Obama Vows To Deal With Joseph Kony; What About Gen. Museveni?

Kony was indicted. When the ICC started investigating crimes by Gen. Museveni’s army, he asked Kofi Annan to block the probe The Wall Street Journal reported

[Publisher’s Commentary] 
 
 

Crimes of Impunity In Africa
 

President Barack Obama today in remarks before the United States Holocaust Memorial Museum vowed the U.S. will help track down Lord’s Resistance Army chief Joseph Kony in Central Africa and end its brutal legacy. 

“It’s part of our regional strategy to end the scourge that is the LRA and help realize a future where no African child is stolen from their family and no girl is raped and no boy is turned into a child soldier,” President Obama said.

The remarks are welcome. Yet, capturing or killing Kony is only one half of the equation. To begin with, Ugandans, especially those in the war affected zones would welcome negotiations as well. More importantly, any number of Ugandans would add that in addition to Kony, the tyrannous Ugandan regime, whose brutality has helped sustain Kony, would also have to go in order to realize President Obama’s and their own hopes for peace in East and Central Africa. Joseph KonyIt’s no coincidence that both Kony and Uganda’s dictator and U.S. ally Gen. Yoweri K. Museveni have both been on the scene for 26 years.

Kony and Museveni are two sides of the same coin. Both rely on violence and brutality; their hands are drenched in the blood of Ugandans, Congolese and people in the Central African Republic. It’s admirable that the U.S. has made a pledge to help Uganda apprehend or eliminate Kony. But it’s completely abysmal for the U.S. to partner with Gen. Museveni and thereby legitimize his dictatorship.

Kony was rightly indicted by the International Criminal Court (ICC) for his crimes in the Uganda’s northern region — kidnapping children; mutilating civilians who resisted his violence; and, large-scale of civilians. Between 2004 and 2006 Kony had started negotiations with the Ugandan regime to end the war between his Lord’s Resistance Army and Gen. Museveni’s equally brutal army, which also recruited child soldiers. Museveni himself pioneered the forced recruitment of child soldiers in Uganda when he was a rebel leader between 1980 to 1986, frequently raiding schools to capture children.

When Kony delayed the signing of a final peace deal in late 2008, the outgoing George W. Bush administration assisted Uganda in launching a military operation (Operation Lightning Thunder) against the LRA. It failed, resulting in the deaths of more than 1,000 civilians through reprisal killings and scattered the LRA into the Central African Republic (CAR).

According to a recent report in The Washington Post, both Kony’s army and Museveni’s continue to commit atrocities in the CAR.

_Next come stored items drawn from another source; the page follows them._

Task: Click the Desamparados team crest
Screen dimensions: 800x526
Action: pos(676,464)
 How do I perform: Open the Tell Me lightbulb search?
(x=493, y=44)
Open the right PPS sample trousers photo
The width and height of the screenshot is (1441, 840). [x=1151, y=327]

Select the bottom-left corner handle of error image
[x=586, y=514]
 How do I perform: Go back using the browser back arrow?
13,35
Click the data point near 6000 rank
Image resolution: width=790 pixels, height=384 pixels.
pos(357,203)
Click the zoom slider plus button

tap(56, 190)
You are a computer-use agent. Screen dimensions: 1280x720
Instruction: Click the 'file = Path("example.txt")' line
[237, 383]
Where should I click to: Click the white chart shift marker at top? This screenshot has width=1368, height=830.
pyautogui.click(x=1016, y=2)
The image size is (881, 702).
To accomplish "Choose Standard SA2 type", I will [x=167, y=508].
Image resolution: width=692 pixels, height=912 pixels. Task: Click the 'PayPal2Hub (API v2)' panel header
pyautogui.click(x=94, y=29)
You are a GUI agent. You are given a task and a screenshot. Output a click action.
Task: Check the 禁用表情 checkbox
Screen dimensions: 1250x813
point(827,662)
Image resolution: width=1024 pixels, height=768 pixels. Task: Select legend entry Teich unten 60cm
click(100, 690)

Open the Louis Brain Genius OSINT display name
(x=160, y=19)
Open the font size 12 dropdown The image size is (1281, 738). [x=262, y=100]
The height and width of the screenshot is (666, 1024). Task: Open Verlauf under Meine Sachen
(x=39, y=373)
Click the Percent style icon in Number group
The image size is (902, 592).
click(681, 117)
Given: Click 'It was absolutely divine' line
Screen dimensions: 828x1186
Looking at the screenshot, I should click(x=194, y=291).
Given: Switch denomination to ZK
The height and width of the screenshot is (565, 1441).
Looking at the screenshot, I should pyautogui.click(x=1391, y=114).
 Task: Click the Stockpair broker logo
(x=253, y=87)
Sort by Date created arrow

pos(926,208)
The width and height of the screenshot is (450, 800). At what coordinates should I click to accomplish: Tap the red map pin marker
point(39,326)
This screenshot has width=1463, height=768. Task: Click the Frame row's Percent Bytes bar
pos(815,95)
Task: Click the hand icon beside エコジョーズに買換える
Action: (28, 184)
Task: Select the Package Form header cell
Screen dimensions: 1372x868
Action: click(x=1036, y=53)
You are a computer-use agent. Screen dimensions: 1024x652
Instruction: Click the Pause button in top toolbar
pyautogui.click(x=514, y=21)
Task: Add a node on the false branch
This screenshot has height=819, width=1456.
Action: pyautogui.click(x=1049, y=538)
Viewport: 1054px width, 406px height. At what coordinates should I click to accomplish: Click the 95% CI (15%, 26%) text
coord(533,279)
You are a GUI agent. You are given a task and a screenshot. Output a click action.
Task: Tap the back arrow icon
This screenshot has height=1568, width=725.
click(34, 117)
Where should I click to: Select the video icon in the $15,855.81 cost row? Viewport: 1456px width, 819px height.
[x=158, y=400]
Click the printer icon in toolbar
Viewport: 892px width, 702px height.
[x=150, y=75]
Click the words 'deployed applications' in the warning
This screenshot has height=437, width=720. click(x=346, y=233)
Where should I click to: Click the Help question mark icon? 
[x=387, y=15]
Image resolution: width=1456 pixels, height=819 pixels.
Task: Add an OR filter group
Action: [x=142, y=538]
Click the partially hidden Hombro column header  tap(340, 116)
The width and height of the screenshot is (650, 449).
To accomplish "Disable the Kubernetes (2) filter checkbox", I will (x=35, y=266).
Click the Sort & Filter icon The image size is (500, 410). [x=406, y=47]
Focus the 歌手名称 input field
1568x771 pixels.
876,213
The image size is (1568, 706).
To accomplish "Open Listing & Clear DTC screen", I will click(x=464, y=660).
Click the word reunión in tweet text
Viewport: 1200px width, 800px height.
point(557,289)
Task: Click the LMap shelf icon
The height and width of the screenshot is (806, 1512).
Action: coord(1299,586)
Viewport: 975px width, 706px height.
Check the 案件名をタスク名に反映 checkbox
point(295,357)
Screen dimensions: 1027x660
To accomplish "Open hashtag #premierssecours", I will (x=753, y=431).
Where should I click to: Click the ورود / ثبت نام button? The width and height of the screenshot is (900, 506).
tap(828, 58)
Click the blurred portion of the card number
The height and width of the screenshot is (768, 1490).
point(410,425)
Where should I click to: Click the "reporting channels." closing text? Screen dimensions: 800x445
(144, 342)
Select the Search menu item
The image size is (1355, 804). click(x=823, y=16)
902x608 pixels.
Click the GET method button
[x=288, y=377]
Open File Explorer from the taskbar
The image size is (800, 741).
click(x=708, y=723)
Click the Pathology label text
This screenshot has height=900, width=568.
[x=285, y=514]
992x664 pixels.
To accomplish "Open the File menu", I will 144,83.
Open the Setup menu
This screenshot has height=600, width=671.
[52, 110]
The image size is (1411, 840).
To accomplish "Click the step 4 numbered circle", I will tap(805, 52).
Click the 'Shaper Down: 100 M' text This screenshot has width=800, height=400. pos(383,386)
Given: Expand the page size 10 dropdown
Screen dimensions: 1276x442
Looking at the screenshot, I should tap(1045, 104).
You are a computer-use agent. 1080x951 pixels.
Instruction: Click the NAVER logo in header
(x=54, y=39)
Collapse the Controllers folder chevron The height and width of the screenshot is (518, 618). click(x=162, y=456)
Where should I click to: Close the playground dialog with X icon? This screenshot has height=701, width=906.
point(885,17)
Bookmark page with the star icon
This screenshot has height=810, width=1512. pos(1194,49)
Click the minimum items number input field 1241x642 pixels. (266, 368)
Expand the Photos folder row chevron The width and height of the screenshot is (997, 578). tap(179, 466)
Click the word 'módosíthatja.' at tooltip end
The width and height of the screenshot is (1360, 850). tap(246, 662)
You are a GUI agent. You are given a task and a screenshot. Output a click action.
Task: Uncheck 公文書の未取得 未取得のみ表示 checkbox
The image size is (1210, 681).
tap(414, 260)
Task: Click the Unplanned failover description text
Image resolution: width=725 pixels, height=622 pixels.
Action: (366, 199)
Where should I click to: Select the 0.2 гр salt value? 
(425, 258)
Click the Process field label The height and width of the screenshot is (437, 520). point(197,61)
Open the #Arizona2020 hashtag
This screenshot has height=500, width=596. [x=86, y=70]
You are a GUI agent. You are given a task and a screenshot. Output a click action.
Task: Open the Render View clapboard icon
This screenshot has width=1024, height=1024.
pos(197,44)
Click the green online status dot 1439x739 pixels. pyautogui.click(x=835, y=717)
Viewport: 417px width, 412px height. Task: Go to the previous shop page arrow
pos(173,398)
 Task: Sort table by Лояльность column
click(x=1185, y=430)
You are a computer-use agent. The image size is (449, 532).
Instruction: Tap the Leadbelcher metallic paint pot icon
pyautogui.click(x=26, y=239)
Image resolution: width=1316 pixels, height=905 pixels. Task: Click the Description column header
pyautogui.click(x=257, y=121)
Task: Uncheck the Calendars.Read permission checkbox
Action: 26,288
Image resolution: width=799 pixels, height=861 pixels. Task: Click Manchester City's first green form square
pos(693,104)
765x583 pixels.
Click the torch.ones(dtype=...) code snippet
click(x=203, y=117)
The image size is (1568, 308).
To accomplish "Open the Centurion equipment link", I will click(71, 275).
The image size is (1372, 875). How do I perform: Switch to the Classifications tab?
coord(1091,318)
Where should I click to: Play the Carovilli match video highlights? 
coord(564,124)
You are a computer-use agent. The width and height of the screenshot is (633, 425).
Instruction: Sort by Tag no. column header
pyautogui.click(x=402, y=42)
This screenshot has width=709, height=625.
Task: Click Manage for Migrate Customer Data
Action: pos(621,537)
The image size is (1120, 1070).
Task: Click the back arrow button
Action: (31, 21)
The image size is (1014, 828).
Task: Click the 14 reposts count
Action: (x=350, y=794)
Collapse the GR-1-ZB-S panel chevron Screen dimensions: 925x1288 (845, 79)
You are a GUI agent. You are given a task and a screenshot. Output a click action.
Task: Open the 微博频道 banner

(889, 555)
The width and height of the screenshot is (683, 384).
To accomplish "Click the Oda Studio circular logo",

Ugandans aren’t surprised that Gen. Museveni’s army, as is the LRA, has also been committing crimes in the CAR. Atrocities by the Ugandan People’s Defense Forces (UPDF) in Uganda’s north are well documented; including massacres and mass rapes of both men and women.

The regime’s worst crime was when 2 million ethnic Acholis were confined in concentration camps euphemistically called “internally displaced people’s camps” for 20 years. The “displacement” was by an order issued by the Ugandan military in 1986. People who refused to abandon their homes and move into the squalid camps were to be shot; their homes were razed and food granaries and live stocks looted.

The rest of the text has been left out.